Sunday, August 15, 2010

Info overload, the new journalist, so why become a journalist?

Imagine in 2030 - all outside kiosks, plasma screens, holodecks will be showing data like this one - a view of viewmagazine.tv captured in an article on Apple Pro. If we're surrounded by data what's the role of the journalist?

The concept of the journalist of the 21st century has still to be resolved. At some point like all industries, networks will get smaller, new citadels will usurp others, funding becomes unsustainable and then what happens when the next information wave hits, where more data than ever is available, what then the role of this arcane 16th century profession, journalism?

There is such a thing as information overload. It was the french Philosopher Baudrillard who gave it a universal currency, but in order to qualify what is an overload we must ascertain what our limits are in the first place - for it fundamentally affects are notion of journalism.

Meanwhile inside the BBC circa 1999, I had finally met with one of their senior execs, lunch! He reviewed my CV, made some remarks and uttered, lets get you in and see.

This image of me at various workplaces is also an allegory for the way, I, even you have come to imbibe data.

If you follow the development of media: Traditional medial - Cable and Satellite media - Digital Media - The Net, each occasion we take to its form, we're met with new data in which previously our cultural ways had no means of accommodating

Think about it. Pre-web, you worked, went out for a drink, home made VHS movie and slept. Today we have an assortment of gadgets that impinge, and require us to alter our social habits.

Social habits that have been built up over long periods are now met with the sudden challenge of, ok instead of looking at my favourite game on a Sunday, I'll blog.

This predicament is most acutely on display in lecture rooms, where students access facebook, twitter and the likes while a lecture is in progress. Our choices have boiled down to: all monitors off or lets reinvent a new way of lecturing where you're able to multiskill. Personally now, I give 10 min FB windows after a 40 min lecture.

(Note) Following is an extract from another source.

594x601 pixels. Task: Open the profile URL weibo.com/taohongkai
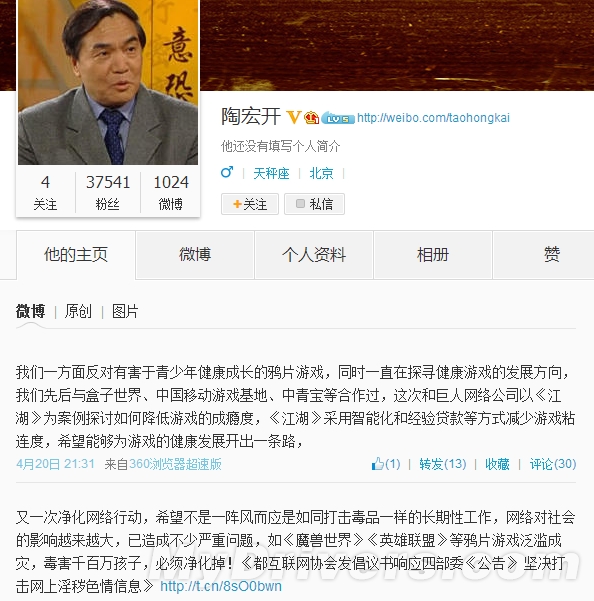click(x=433, y=118)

Devised in the 1920s, will it celebrate a 100 years in good shape? That's a political answer.
So I didn't get into the BBC as a roving reporter, maybe that was my fault. Should I have pursued my contact some more? But I knew I was doing something right. A piece of advice given to me by an ol' time manager rang in my ears: "if you're wanting to be a journalist, do something, bring me something that the other person wouldn't do, or couldn't do, and people might want and don't endanger your life doing it"

The networks had to find a way to mediate what they felt we the public needed. They couldn't and wouldn't be able to show us all the world's woes.

It's impossible, that would be overload, but instead of finding a means to facilitate our increasing penchant for news, their attitude was still 1950s" "the news is fine as it is". They by and large still think that way, when I think other than our desire for stories, news has become cause and effect.

News is fine as it is ? It couldn't be: the web has showed that with a new breed of citizen journos, determined not by wise counsel sitting yonder, but by you and me, has room to bring us news.

The big shift
What's happening? We've culturally shifted our access to information absorption. MIT Henry Jenkins talks more about this in his writings. However it's still pretty much an unregulated system; they all are when they start, which in time we'll find a way to manage.

So if you can find something that the other person wouldn't do, or couldn't do, and people might without and endangering your life doing it, I reckon the road to the next elevated stage will be short in coming.

What makes the networks work well is their access to data and unquestionably some bright people mediating and delivering that.

The latter is something the best citizen journalists easily do. If all those clever people that couldn't or wouldn't want to get into a network set up their own, or all the people who left a broadcast network did so, we've the makings of some powerful new mediators.

We've started that adhoc already, with blog lines and tweet followers; we still like our repositories. So a new line of journalists, semi-pro, becoming pro not by earnings, but by their knowledge acquisition is on the rise.

The next thing is knitting a structure together and a good friend of mine Steve Punter has produced a document that does just that.

Did I mind I never think I fulfilled my potential? Well it depends whether potential= working for the networks. No, not any more. All the rejections I had accrued made me develop alternative ways of working.

David presenting at SXSW on IM Videojournalism from david dunkley gyimah on Vimeo.


Segment of a SXSW presentation that showed we've done all these things before. There's nothing new in multiskilling

A decade ago, the idea that someone could or would do as many things constituted an overload of sorts. Today we take that for granted, until that is the next spike occurs, perhaps - the outernet - where info isn't locked on the web, but like air all around you.

A student called it the "information wave". She's not wrong, then what kind of journalists will you be then - curatorial is not a bad start.